(Extract to read)

Neither the European Union’s Markets in Crypto-Assets Regulation (MiCA) nor the current United States federal regulatory frameworks impose explicit requirements for centralized stablecoin issuers to maintain bug bounty programs as operational or licensing prerequisites. However, the regulatory landscape creates practical expectations approaching mandatory standards. Under MiCA, fiat-referencing e-money tokens must be issued by authorized credit institutions or electronic money institutions, which fall under the Digital Operational Resilience Act (DORA) as of January 17, 2025. DORA’s regulatory technical standards on ICT risk management legally require these institutions to establish procedures for responsible vulnerability disclosure to clients and the public. While this creates a binding obligation to operate formal vulnerability disclosure programs, it does not mandate monetary bounty payments. However, many EU-regulated issuers implement bounty layers to operationalize vulnerability intake and triage effectively.

In the United States, stablecoin issuers operating under various regulatory regimes—including FinCEN oversight, SEC jurisdiction, state money transmission licensing, or NYDFS BitLicense frameworks—must maintain effective security programs proportionate to operational risks. Still, specific technical measures remain at the issuer’s discretion. U.S. regulators increasingly expect regular code audits, penetration testing, and comprehensive incident reporting without prescribing mandatory bug bounty programs.

Bug bounty programs represent recognized best practices and strong risk mitigation measures, but their absence currently cannot constitute definitive compliance failures for centralized issuers in either jurisdiction. These programs are rapidly becoming de facto industry standards that will likely receive regulatory scrutiny during licensing reviews or post-incident investigations.

(End Extract to read)

● Task to complete
Please pull out the part of the stablecoin passage that opens with the words "In the United" and closes with "bug bounty programs.", copied word for word. The lines that come next have nothing to do with the stablecoin passage.

(Collected material)

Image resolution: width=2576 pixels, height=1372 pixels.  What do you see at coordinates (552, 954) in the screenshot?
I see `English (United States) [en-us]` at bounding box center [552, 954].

(End Collected material)

● Result of the exercise
In the United States, stablecoin issuers operating under various regulatory regimes—including FinCEN oversight, SEC jurisdiction, state money transmission licensing, or NYDFS BitLicense frameworks—must maintain effective security programs proportionate to operational risks. Still, specific technical measures remain at the issuer’s discretion. U.S. regulators increasingly expect regular code audits, penetration testing, and comprehensive incident reporting without prescribing mandatory bug bounty programs.